--- ENTRIES SHOWN Enclosed Below ---
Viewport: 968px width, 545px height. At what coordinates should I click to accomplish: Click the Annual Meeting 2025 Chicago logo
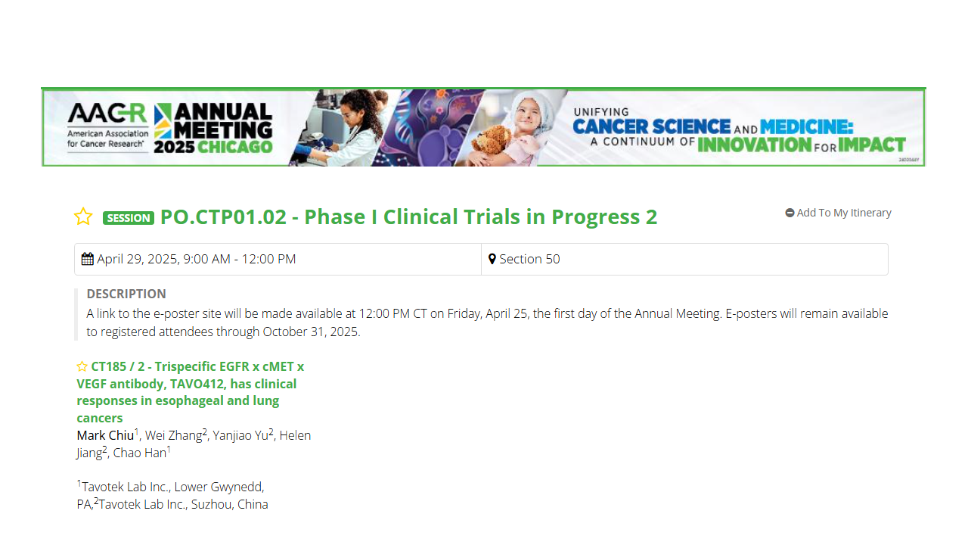coord(213,128)
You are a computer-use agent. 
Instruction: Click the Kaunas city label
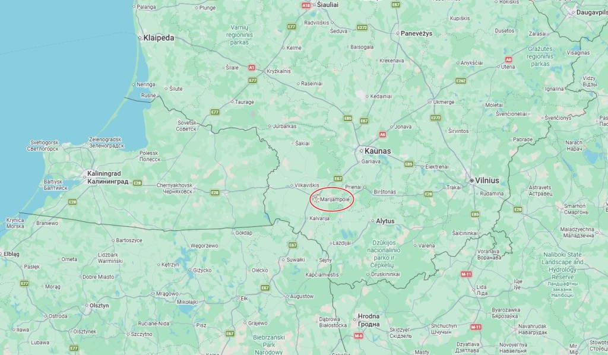pos(378,151)
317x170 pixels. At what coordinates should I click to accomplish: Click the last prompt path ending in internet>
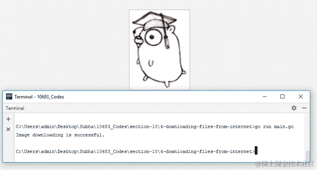point(135,151)
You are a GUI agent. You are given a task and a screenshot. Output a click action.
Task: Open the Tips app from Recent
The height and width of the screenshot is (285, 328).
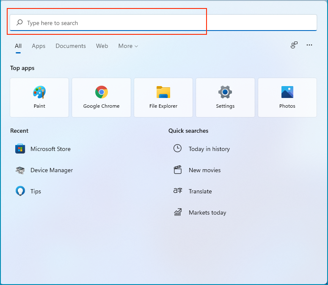[x=36, y=191]
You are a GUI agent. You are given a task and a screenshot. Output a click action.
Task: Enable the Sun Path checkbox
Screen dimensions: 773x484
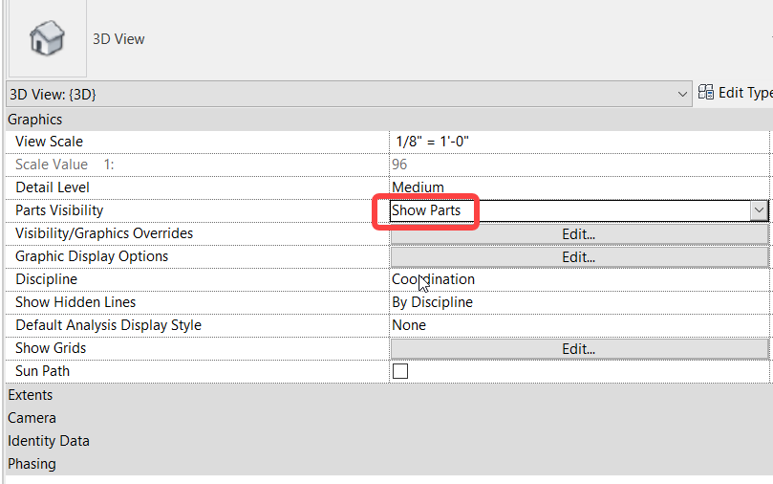[x=400, y=371]
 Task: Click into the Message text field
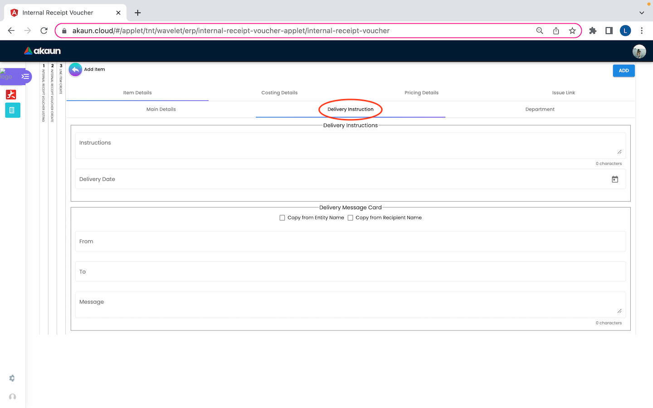tap(349, 304)

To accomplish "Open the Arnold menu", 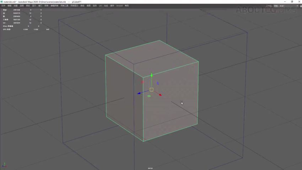I will pos(119,6).
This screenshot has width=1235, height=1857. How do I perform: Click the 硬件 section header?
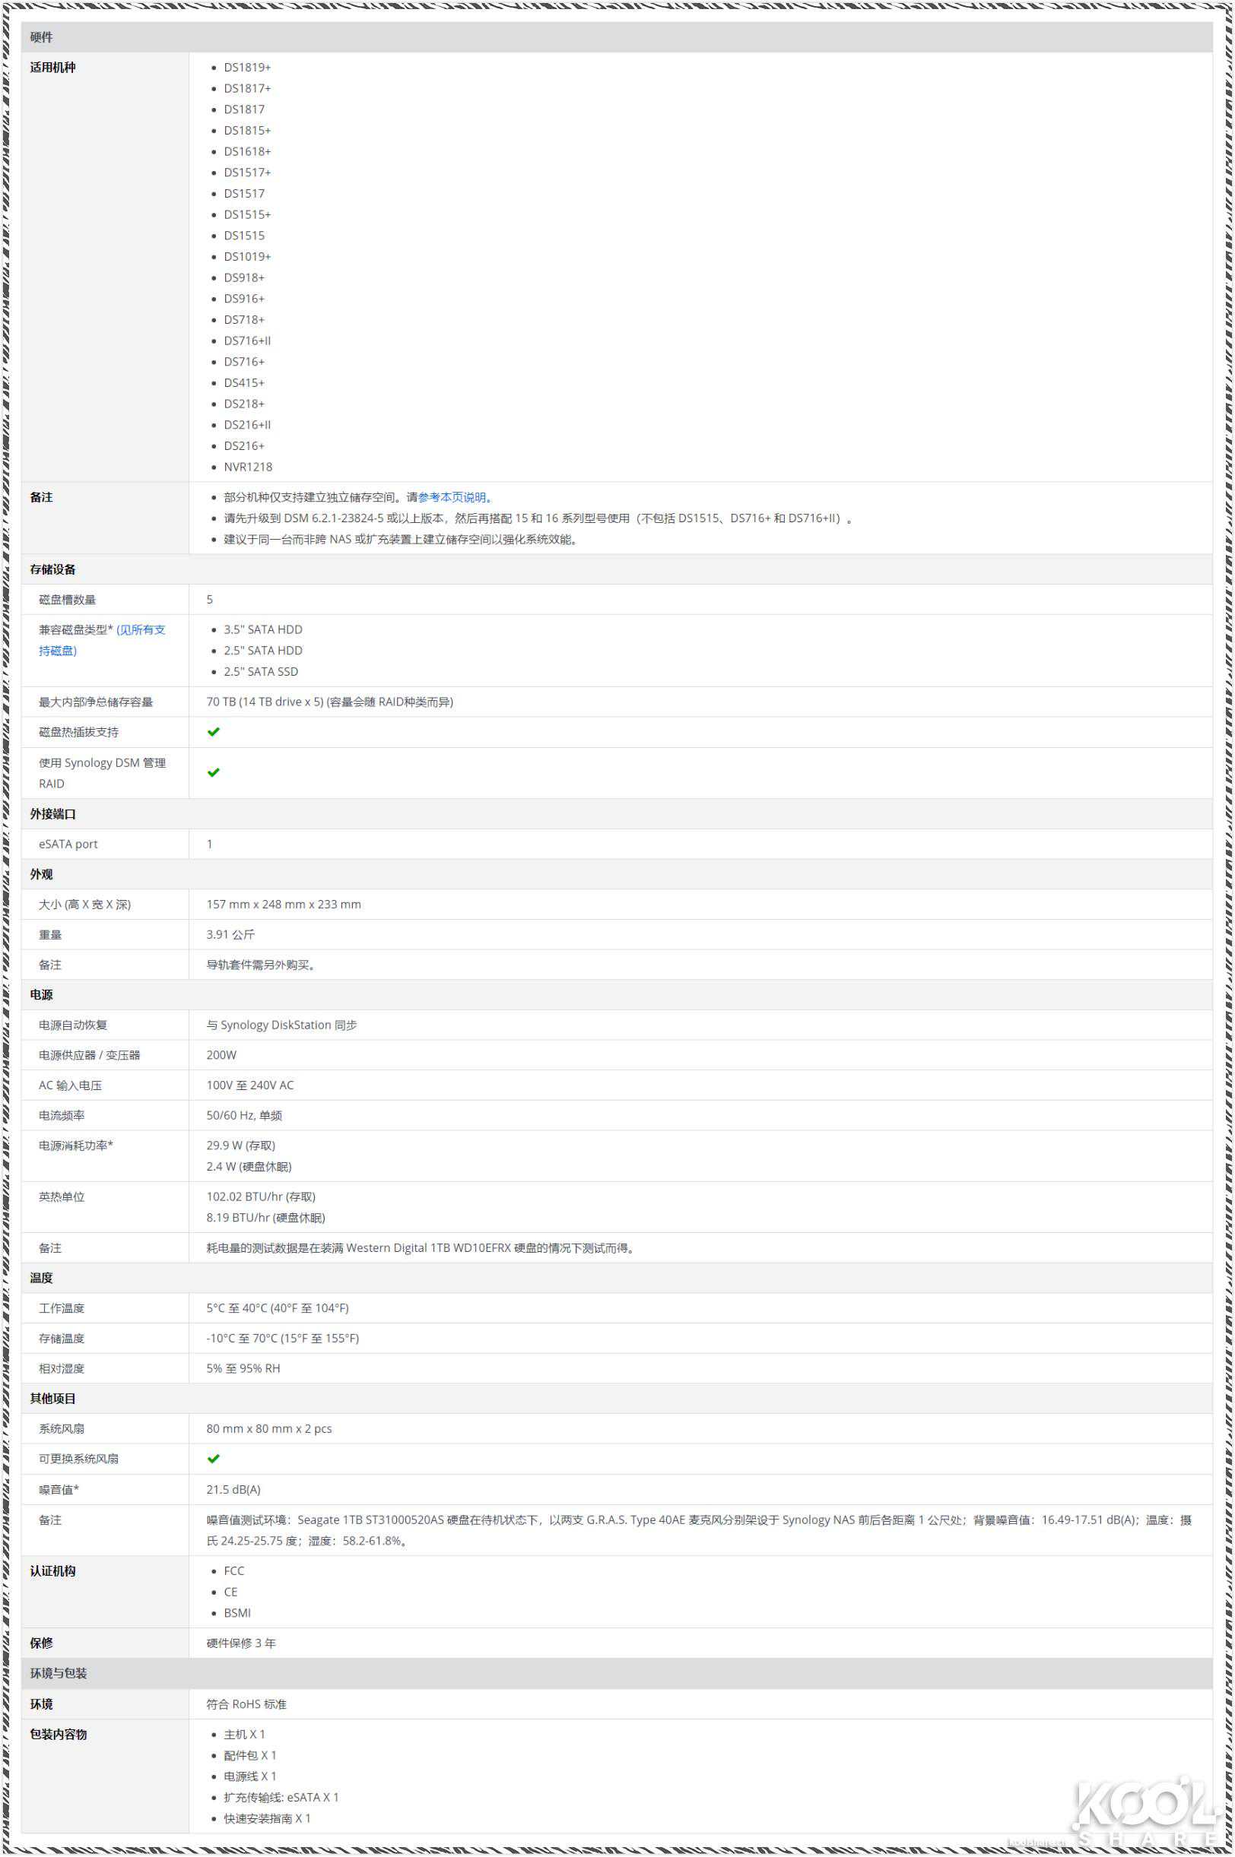[41, 37]
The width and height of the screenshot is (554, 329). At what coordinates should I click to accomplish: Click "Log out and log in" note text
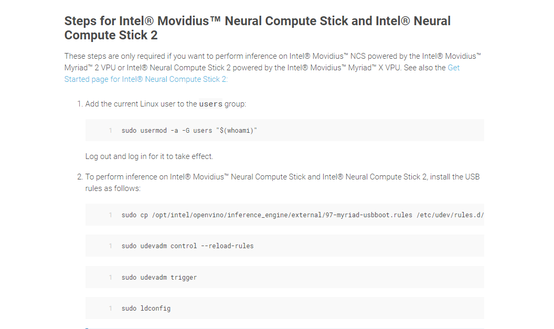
--- End of Enclosed ENTRIES SHOWN ---
__TRY IT__:
Output precisely the lines in the material above from the line containing "This screenshot has" through its last line, and omit pictures.

__SOLUTION FOR THIS PROBLEM__:
This screenshot has width=1235, height=1857. How do I perform: Click the 硬件 section header?
[41, 37]
The width and height of the screenshot is (554, 329). At what coordinates should I click to accomplish: Click "Log out and log in" note text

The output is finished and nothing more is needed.